D. After the preparation of the record on appeal has been completed, the clerk of the trial court shall, as the situation may require, either refund to the appellant the difference between the estimated costs and the actual costs if the estimated costs exceed the actual costs, or send a notice by certified mail to the appellant of the amount of additional costs due, if the actual costs exceed the estimated costs. If the payment of additional costs is required, the appellant shall pay the amount of additional costs within twenty days of the mailing of the notice.
E. If the appellant fails to pay the estimated costs, or the difference between the estimated costs and the actual costs, within the time specified, the trial judge, on his own motion or upon motion by the clerk or by any party, and after a hearing, shall:
(1) Enter a formal order of dismissal on the grounds of abandonment; or
(2) Grant a ten day period within which costs must be paid in full, in default of which the appeal is dismissed as abandoned.
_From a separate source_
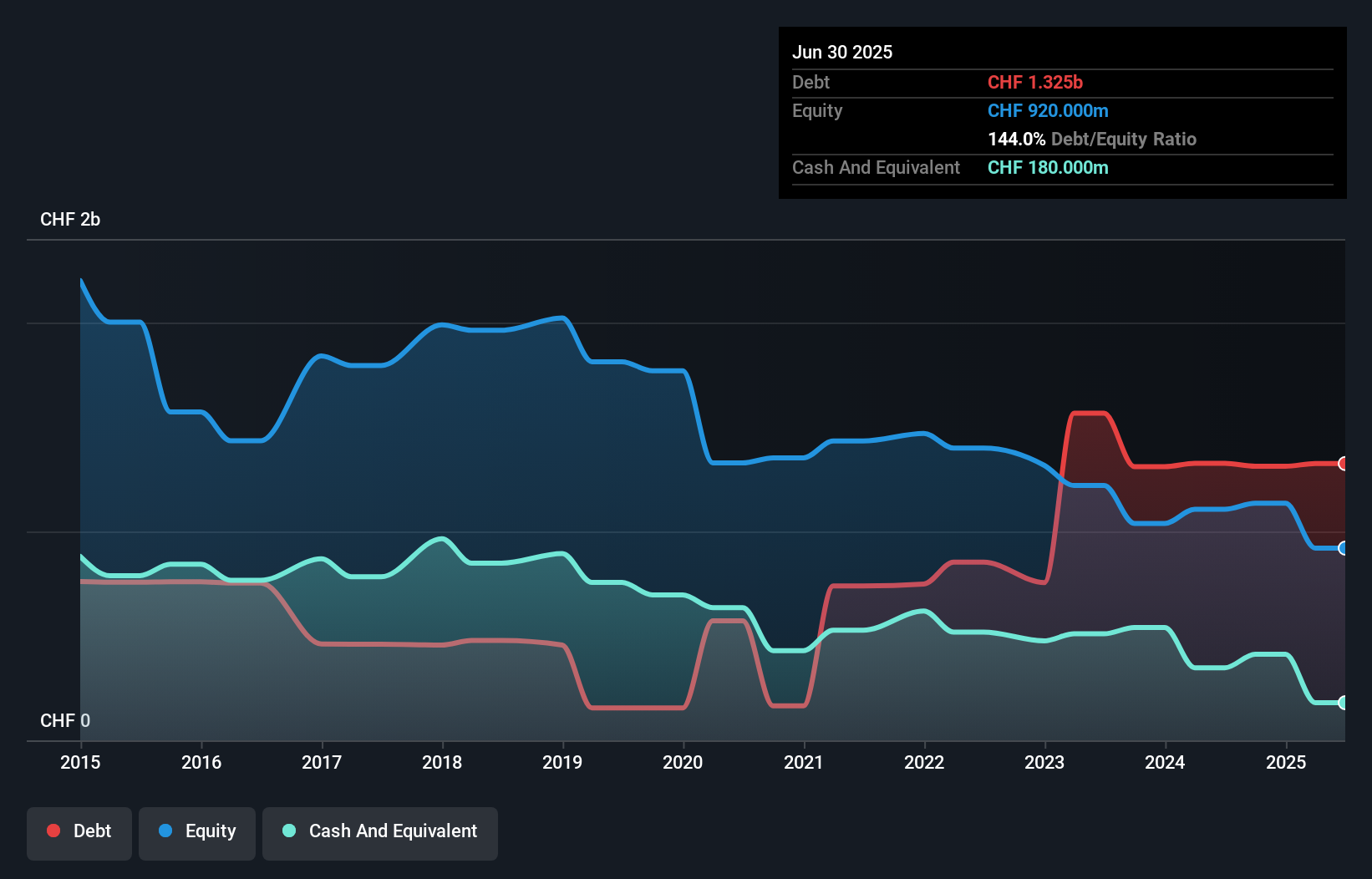
Task: Click the CHF 0 axis label
Action: [x=65, y=720]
F. If the appellant pays the costs required by this Article, the appeal may not be dismissed because of the passage of the return day without an extension being obtained or because of an untimely lodging of the record on appeal, (emphasis added).
. Seen. 1, ante.
. Rule 2-12.7 reads:
The brief of the appellant shall be filed not later than 25 calendar days after the filing of the record in the court, and the brief of the appellee shall be filed not later than 45 calendar days after the filing of the record in the court. The reply brief, if any, of the appellant shall be filed not later than 10 calendar days after the appellee’s brief is filed.
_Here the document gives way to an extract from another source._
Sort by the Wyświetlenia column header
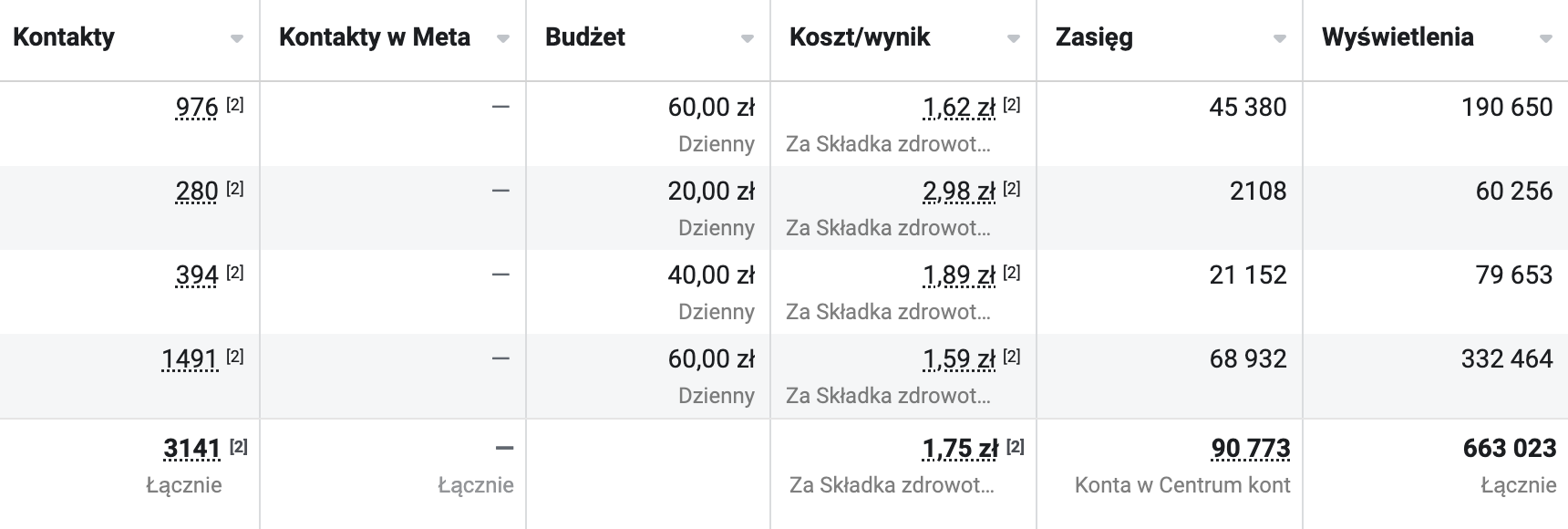tap(1398, 37)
Unless otherwise directed by the court in the notice of lodging, in the case of a timely order of appeal being obtained by a litigant subsequent to an earlier order of appeal obtained by a different litigant, the brief on behalf of the litigant whose order of appeal bears the earlier date shall be due in point of time under the provisions of the appropriate rule-regarding the appellant. The brief on behalf of the litigant whose order of appeal bears the later date shall be due in point of time under the provisions of the appropriate rule regarding the appellee, (emphasis added).
. Rule 2-8.6 reads:
For civil appeals, if an appellant does not file a brief within the time prescribed by Rule 2-12.7 or any extension thereof granted by the court as provided by Rule 2-12.8, a notice shall be transmitted by the clerk to counsel for the appellant, or to the appellant if not represented, that the appeal shall be dismissed 30 days thereafter unless a brief is filed in the meantime. If an appellant does not file a brief within 30 days after such notice is transmitted, the appeal shall be dismissed as abandoned. Provided, however, that irrespective of the time limit provided in Rule 2-12.7 for the appel-lee to file a brief, the appellee’s brief shall be filed within 20 days from the due date shown on the notice of abandonment.
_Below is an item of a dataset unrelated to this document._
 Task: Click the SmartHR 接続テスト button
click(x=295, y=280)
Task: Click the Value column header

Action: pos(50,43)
. We have not reached the issue that the trial judge acted, as her order stated, “ex proprio motu," but we have grave doubts about the propriety of a trial judge dismissing any matter on her own motion after, as she described it, a "thorough search of the record.” See La. C.C.P. art. 561 A(3) (“on ex . parte motion of any party or other interested person by. affidavit which provides that no step has been timely taken in the prosecution or defense of the action, the trial court shall enter a formal order of dismissal as of the date of its abandonment”) (emphasis added). See also La. C.C.P. art. 561 B ("Any formal discovery as authorized by this Code and served on all parties whether or not filed of record, including the taking of a deposition with or without formal notice, shall be deemed to be a step in the prosecution or defense of an action.”) (emphasis added).